[Saved entries]
-- Opening Marker --

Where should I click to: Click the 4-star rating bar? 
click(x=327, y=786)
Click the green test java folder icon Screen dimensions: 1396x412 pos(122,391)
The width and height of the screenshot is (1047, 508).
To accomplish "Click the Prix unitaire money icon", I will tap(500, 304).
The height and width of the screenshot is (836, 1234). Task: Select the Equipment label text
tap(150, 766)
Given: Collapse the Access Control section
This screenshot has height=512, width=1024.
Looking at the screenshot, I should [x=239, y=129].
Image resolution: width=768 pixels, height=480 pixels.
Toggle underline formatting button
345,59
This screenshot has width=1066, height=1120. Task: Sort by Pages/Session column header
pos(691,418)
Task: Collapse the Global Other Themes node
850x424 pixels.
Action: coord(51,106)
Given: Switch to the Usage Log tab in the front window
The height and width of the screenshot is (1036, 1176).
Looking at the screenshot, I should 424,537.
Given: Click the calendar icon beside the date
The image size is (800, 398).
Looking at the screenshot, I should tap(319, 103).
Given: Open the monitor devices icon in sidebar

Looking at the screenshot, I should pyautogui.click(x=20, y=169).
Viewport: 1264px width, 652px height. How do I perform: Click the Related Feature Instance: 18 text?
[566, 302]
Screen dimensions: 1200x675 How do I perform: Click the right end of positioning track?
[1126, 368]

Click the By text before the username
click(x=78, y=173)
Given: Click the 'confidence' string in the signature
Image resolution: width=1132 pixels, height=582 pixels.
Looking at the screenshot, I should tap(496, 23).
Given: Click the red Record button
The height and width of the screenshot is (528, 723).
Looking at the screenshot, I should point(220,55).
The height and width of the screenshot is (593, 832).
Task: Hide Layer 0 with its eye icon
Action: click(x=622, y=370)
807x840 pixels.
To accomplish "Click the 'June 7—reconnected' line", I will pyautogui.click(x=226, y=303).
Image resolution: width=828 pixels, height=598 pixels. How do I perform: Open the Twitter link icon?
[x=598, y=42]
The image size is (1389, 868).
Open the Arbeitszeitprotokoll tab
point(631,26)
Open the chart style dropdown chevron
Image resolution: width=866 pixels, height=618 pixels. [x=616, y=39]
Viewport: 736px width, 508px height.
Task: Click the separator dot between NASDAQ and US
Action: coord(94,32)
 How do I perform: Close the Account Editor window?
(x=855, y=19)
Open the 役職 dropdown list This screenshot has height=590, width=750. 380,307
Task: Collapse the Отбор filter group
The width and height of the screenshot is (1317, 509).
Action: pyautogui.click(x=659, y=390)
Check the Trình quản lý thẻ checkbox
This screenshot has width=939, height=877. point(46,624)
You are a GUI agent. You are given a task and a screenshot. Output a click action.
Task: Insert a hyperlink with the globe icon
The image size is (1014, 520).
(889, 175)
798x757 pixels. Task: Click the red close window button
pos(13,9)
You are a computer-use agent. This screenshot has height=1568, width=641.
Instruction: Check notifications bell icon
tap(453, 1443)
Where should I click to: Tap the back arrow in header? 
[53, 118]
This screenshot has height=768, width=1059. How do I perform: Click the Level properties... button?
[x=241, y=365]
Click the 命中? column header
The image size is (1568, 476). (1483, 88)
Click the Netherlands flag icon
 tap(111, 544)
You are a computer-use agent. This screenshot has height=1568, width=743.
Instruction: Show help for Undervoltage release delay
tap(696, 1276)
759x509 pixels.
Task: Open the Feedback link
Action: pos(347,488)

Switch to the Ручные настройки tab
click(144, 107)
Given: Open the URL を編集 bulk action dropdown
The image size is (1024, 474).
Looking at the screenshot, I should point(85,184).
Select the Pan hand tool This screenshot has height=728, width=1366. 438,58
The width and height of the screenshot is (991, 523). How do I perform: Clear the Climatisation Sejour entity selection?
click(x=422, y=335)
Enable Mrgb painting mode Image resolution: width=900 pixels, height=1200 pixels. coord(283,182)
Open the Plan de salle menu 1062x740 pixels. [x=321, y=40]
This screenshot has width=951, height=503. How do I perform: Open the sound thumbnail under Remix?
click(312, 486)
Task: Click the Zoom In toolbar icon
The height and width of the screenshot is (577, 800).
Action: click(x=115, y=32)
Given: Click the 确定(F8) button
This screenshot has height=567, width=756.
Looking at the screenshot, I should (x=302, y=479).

-- Closing Marker --

[Required work] An exact retyping of every line in the records is needed.

[Your solution]
Where should I click to: Click the 4-star rating bar? 
click(x=327, y=786)
Click the green test java folder icon Screen dimensions: 1396x412 pos(122,391)
The width and height of the screenshot is (1047, 508).
To accomplish "Click the Prix unitaire money icon", I will tap(500, 304).
The height and width of the screenshot is (836, 1234). Task: Select the Equipment label text
tap(150, 766)
Given: Collapse the Access Control section
This screenshot has height=512, width=1024.
Looking at the screenshot, I should [x=239, y=129].
Image resolution: width=768 pixels, height=480 pixels.
Toggle underline formatting button
345,59
This screenshot has width=1066, height=1120. Task: Sort by Pages/Session column header
pos(691,418)
Task: Collapse the Global Other Themes node
850x424 pixels.
Action: coord(51,106)
Given: Switch to the Usage Log tab in the front window
The height and width of the screenshot is (1036, 1176).
Looking at the screenshot, I should 424,537.
Given: Click the calendar icon beside the date
The image size is (800, 398).
Looking at the screenshot, I should tap(319, 103).
Given: Open the monitor devices icon in sidebar

Looking at the screenshot, I should pyautogui.click(x=20, y=169).
Viewport: 1264px width, 652px height. How do I perform: Click the Related Feature Instance: 18 text?
[566, 302]
Screen dimensions: 1200x675 How do I perform: Click the right end of positioning track?
[1126, 368]

Click the By text before the username
click(x=78, y=173)
Given: Click the 'confidence' string in the signature
Image resolution: width=1132 pixels, height=582 pixels.
Looking at the screenshot, I should tap(496, 23).
Given: Click the red Record button
The height and width of the screenshot is (528, 723).
Looking at the screenshot, I should point(220,55).
The height and width of the screenshot is (593, 832).
Task: Hide Layer 0 with its eye icon
Action: click(x=622, y=370)
807x840 pixels.
To accomplish "Click the 'June 7—reconnected' line", I will pyautogui.click(x=226, y=303).
Image resolution: width=828 pixels, height=598 pixels. How do I perform: Open the Twitter link icon?
[x=598, y=42]
The image size is (1389, 868).
Open the Arbeitszeitprotokoll tab
point(631,26)
Open the chart style dropdown chevron
Image resolution: width=866 pixels, height=618 pixels. [x=616, y=39]
Viewport: 736px width, 508px height.
Task: Click the separator dot between NASDAQ and US
Action: coord(94,32)
 How do I perform: Close the Account Editor window?
(x=855, y=19)
Open the 役職 dropdown list This screenshot has height=590, width=750. 380,307
Task: Collapse the Отбор filter group
The width and height of the screenshot is (1317, 509).
Action: pyautogui.click(x=659, y=390)
Check the Trình quản lý thẻ checkbox
This screenshot has width=939, height=877. point(46,624)
You are a GUI agent. You are given a task and a screenshot. Output a click action.
Task: Insert a hyperlink with the globe icon
The image size is (1014, 520).
(889, 175)
798x757 pixels. Task: Click the red close window button
pos(13,9)
You are a computer-use agent. This screenshot has height=1568, width=641.
Instruction: Check notifications bell icon
tap(453, 1443)
Where should I click to: Tap the back arrow in header? 
[53, 118]
This screenshot has height=768, width=1059. How do I perform: Click the Level properties... button?
[x=241, y=365]
Click the 命中? column header
The image size is (1568, 476). (1483, 88)
Click the Netherlands flag icon
 tap(111, 544)
You are a computer-use agent. This screenshot has height=1568, width=743.
Instruction: Show help for Undervoltage release delay
tap(696, 1276)
759x509 pixels.
Task: Open the Feedback link
Action: pos(347,488)

Switch to the Ручные настройки tab
click(144, 107)
Given: Open the URL を編集 bulk action dropdown
The image size is (1024, 474).
Looking at the screenshot, I should point(85,184).
Select the Pan hand tool This screenshot has height=728, width=1366. 438,58
The width and height of the screenshot is (991, 523). How do I perform: Clear the Climatisation Sejour entity selection?
click(x=422, y=335)
Enable Mrgb painting mode Image resolution: width=900 pixels, height=1200 pixels. coord(283,182)
Open the Plan de salle menu 1062x740 pixels. [x=321, y=40]
This screenshot has width=951, height=503. How do I perform: Open the sound thumbnail under Remix?
click(312, 486)
Task: Click the Zoom In toolbar icon
The height and width of the screenshot is (577, 800).
Action: click(x=115, y=32)
Given: Click the 确定(F8) button
This screenshot has height=567, width=756.
Looking at the screenshot, I should (x=302, y=479).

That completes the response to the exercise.